Excerpt:
┄┄┄┄┄┄┄┄┄┄
At one time there were between 12 and 15 FBI agents investigating the car and immediate area. After they were through scrutinizing the vehicle, about 5:30 p.m., they started a search in the area for the three missing men. However, it was becoming cloudy and rain started to fall and most of them came back to their autos on the highway.

The automobile had a Hinds County tag, number H25503, and was reported to be registered to CORE (Congress of Racial Equality) in Canton.

Neshoba County Sheriff Lawrence Rainey was not present when the trio was arrested. He was in Meridian where his wife had undergone an operation a few days before.

Out-of-town and out-of-state newsmen began pouring into Philadelphia Monday and continued through yesterday, (Wednesday). Among them were reporters from the Associated Press, United Press-International, the New York Times, Chicago Tribune, Minneapolis Times, Newsweek, Life, CBS and NBC television, WDSU-TV New Orleans and several others.

The two missing white men are both from New York, Goodman from Queens and Schwerner from Brooklyn. Schwerner has been in Meridian for about six months, it was reported, while Goodman is a "student volunteer" who had been in Meridian for only a few days. Chaney is a resident of Meridian. The city of Meridian is one of the centers in the state from which the COFO has headquarters for the summer.
┄┄┄┄┄┄┄┄┄┄
Collected data
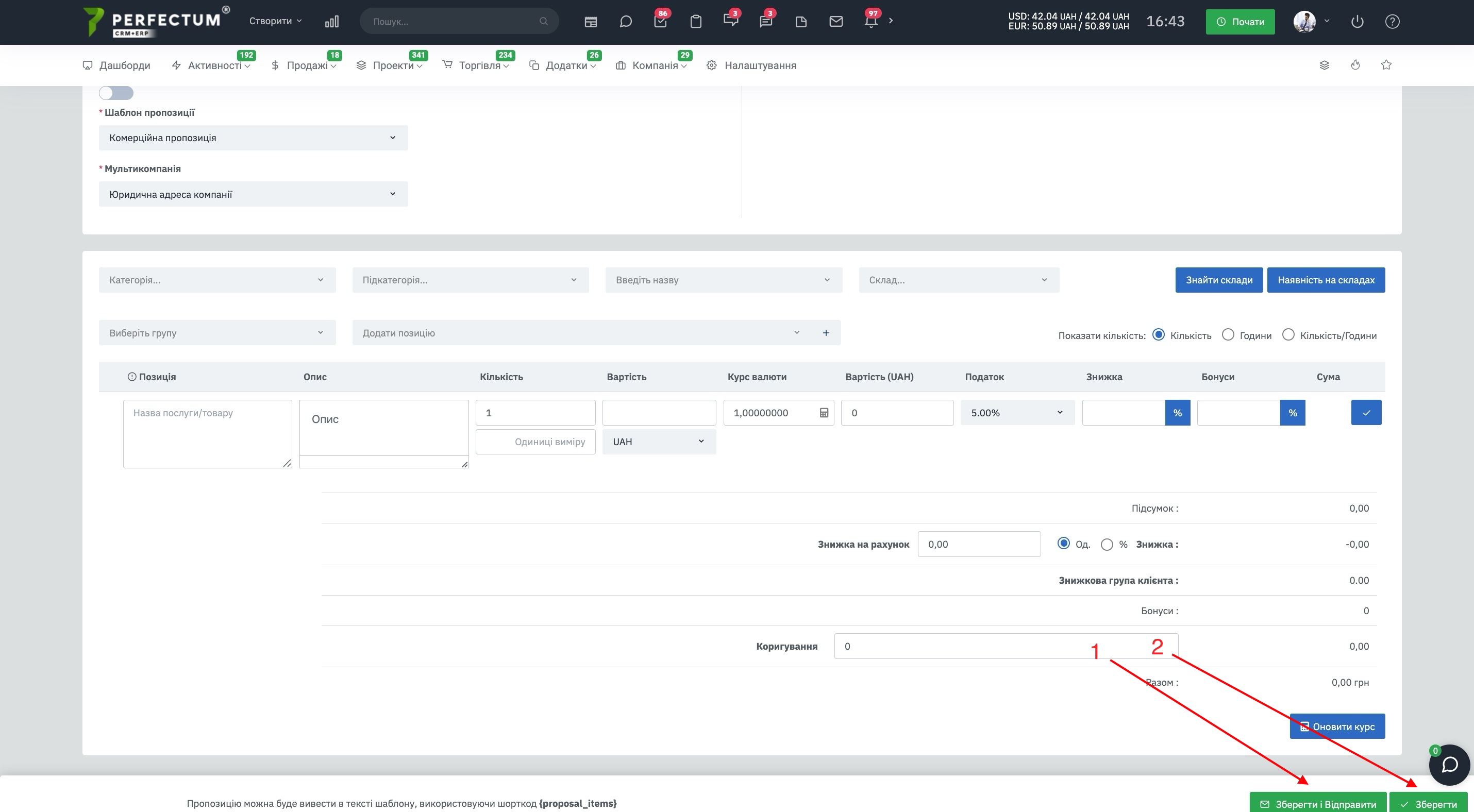This screenshot has height=812, width=1474.
Task: Open the help question mark icon
Action: click(1392, 22)
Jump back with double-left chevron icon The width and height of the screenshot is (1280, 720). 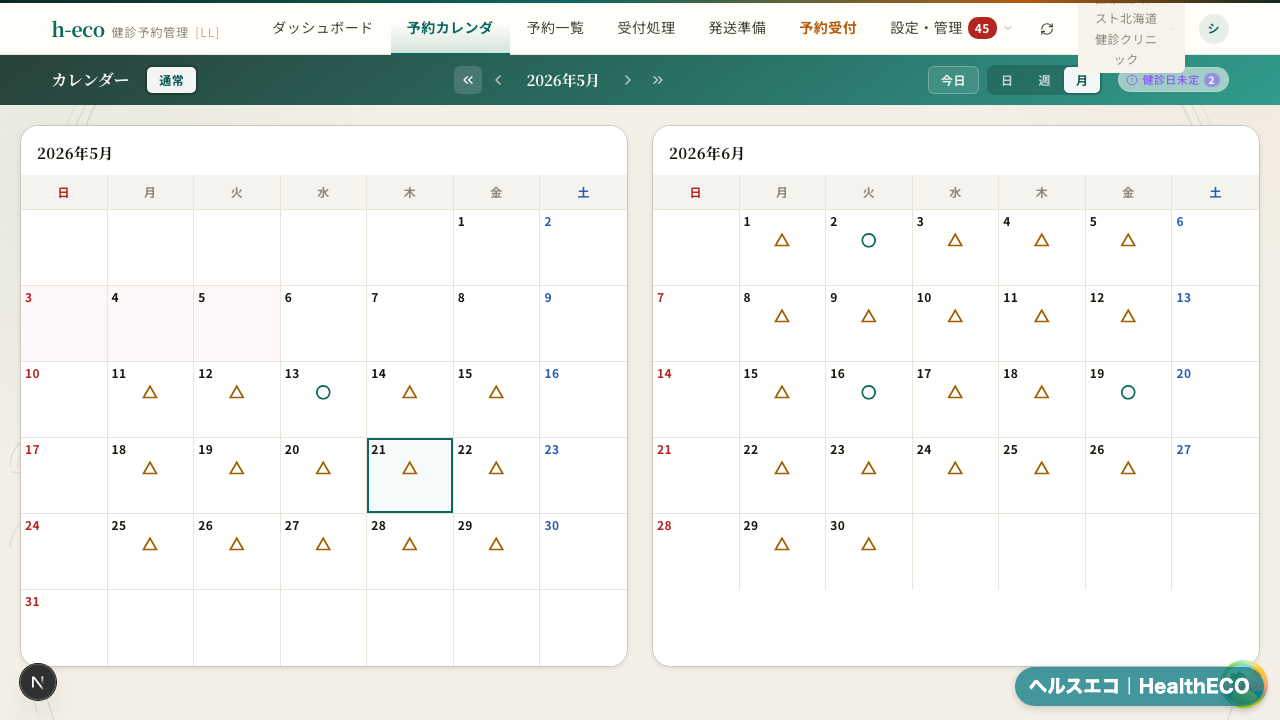point(468,80)
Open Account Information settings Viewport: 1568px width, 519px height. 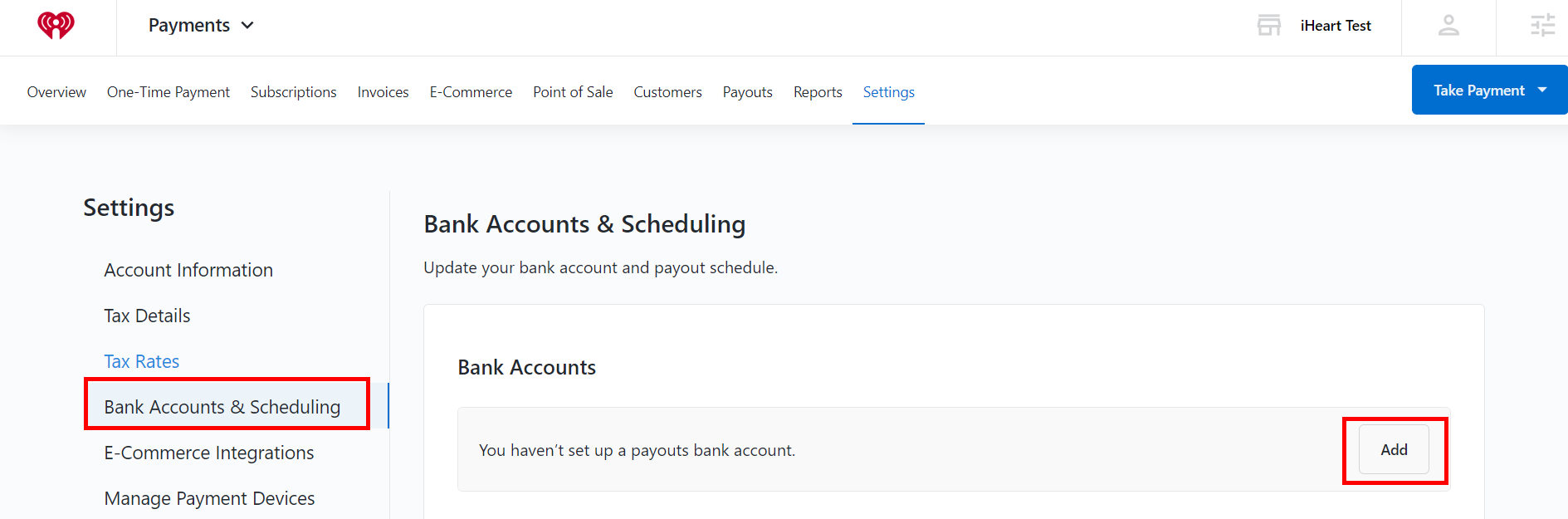pyautogui.click(x=188, y=270)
┄┄┄┄┄┄┄┄┄┄
Required work:
**1.** In the news report on the three missing men, why did most of the FBI agents return to their cars on the highway after starting their search of the area? Answer in one to three sentences.
**2.** Please carry the news report on the three missing men further, picking up after its last sentence.
These lines have no connection to the text.

Outputs for the tasks:
**1.** Most of the agents came back to their cars because it was becoming cloudy and rain had started to fall.

**2.**
Mississippi Highway patrolmen started pouring into Philadelphia Tuesday afternoon and by Wednesday there was an estimated 200 in the area. Negro James Farmer, national director of CORE, of Washington, D.C., was expected in Meridian Tuesday night, it was reported, to help with the investigation. Just what authority he has or would have was not learned.

The search for the missing trio continues in the county, with the FBI, Highway Patrol and local officers centering their activities Wednesday afternoon in the area where the car was found and between Philadelphia and Meridian on Highway 19.